A. Offering financial incentives to employees for making healthy lifestyle changes is increasingly common: nearly 80% of large employers now do it. There are many ways to offer incentives, and doctors and economists are learning what works best. Some experiments have been successful. For example, employees at two large companies who were randomly selected to receive up to $800 to quit smoking were three times more likely to quit than employees encouraged to quit but not given money for doing so. However, other experiments have not worked as well. For example, employees selected at random to receive a bonus of $550 to lose weight were no more successful than employees not offered a bonus.
The timing of when the bonus is given appears to affect behavior change. People who receive payments separately (rather than lumped in with their paycheck) and repeatedly (like every month rather than just at the end of the trial period) are more responsive to incentives. Also, how the incentive is provided may affect a person’s response. For example, over three months employees were given an incentive of about $1.50 each day they walked at least 7,000 steps (as measured by their smartphones). Some (chosen at random) received $2 every day they walked 7,000 steps. In contrast, others were given a “bank account” full of all the money they might win if they walked 7,000 steps each day and then had $2 taken away every day they did not walk 7,000 steps. Both types of incentive worked better than no incentive, but the latter way-losing money you would have won-proved more powerful.
There is some evidence that incentives work better when offered to groups of people all challenged to adopt healthy lifestyle habits, rather than on an individual basis. And financial incentives may work best when the incentive is tied to the group’s success: individuals who fail to meet their personal goal know they are also reducing the bonus that others in their group will receive, and possibly discouraging their coworkers from succeeding.

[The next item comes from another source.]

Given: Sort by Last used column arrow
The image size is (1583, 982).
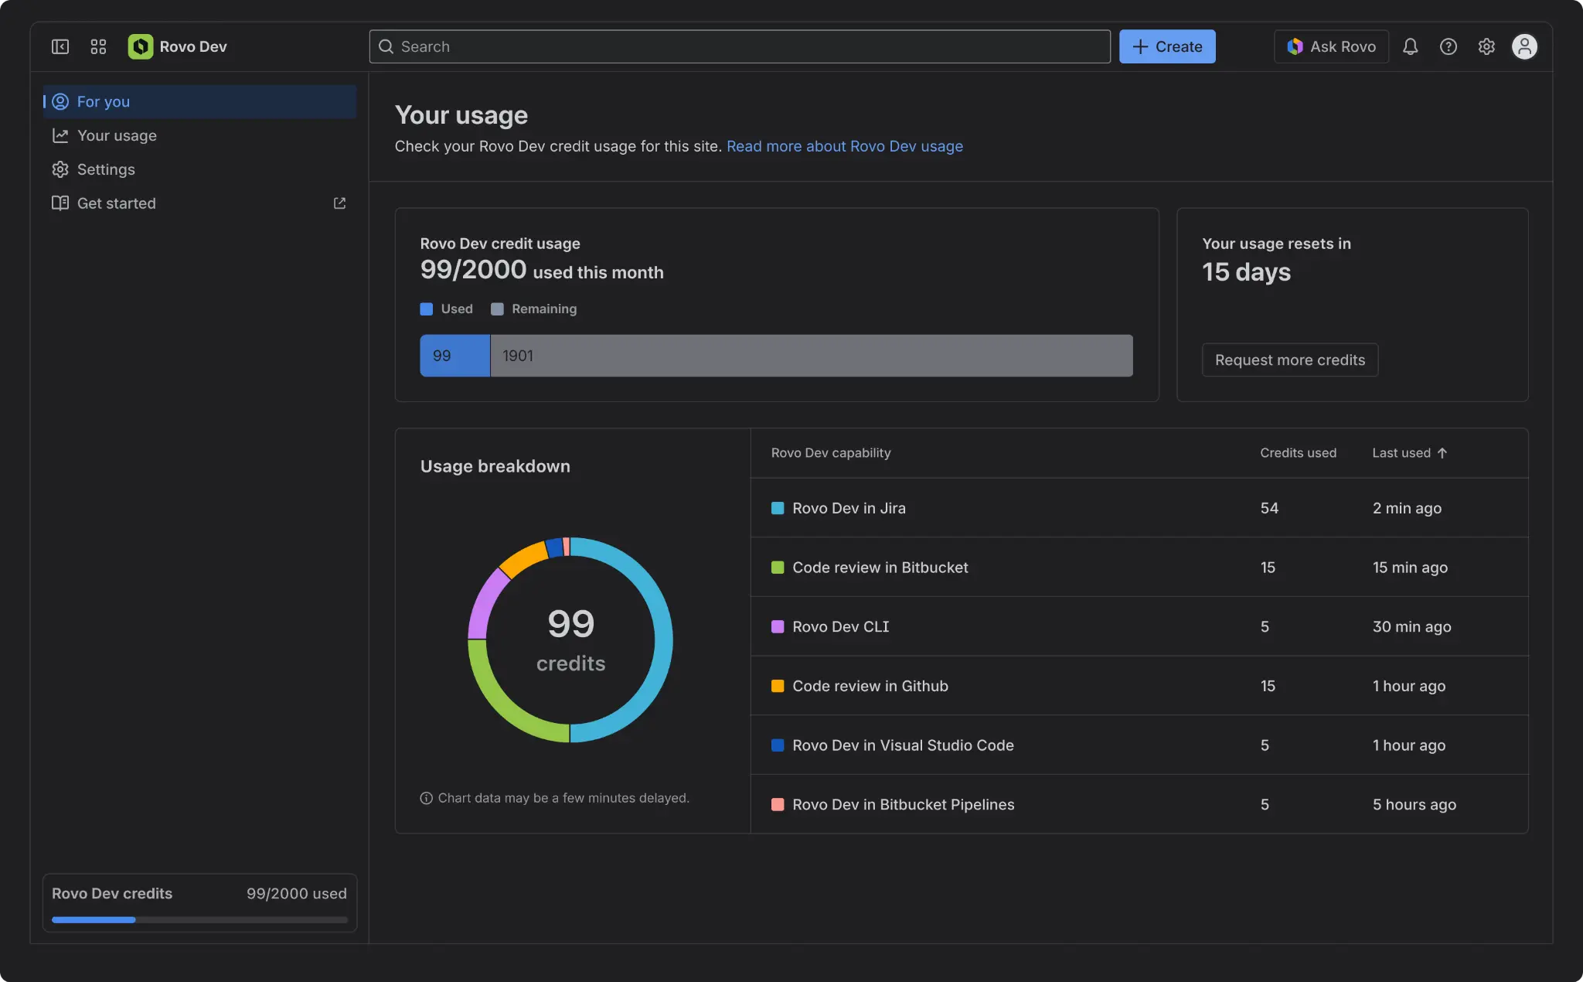Looking at the screenshot, I should click(x=1442, y=453).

Assuming that financial incentives will generally help people to adopt a healthy lifestyle, it remains unclear how durable this behavior change will be. And it remains very unclear whether the savings to employers from reduced medical expenses due to healthier lifestyles will be greater than the money spent on the incentives. Still, since we humans surely do respond to financial incentives, it’s worth seeing if such programs will achieve the goals we all seek: better health and lower medical costs.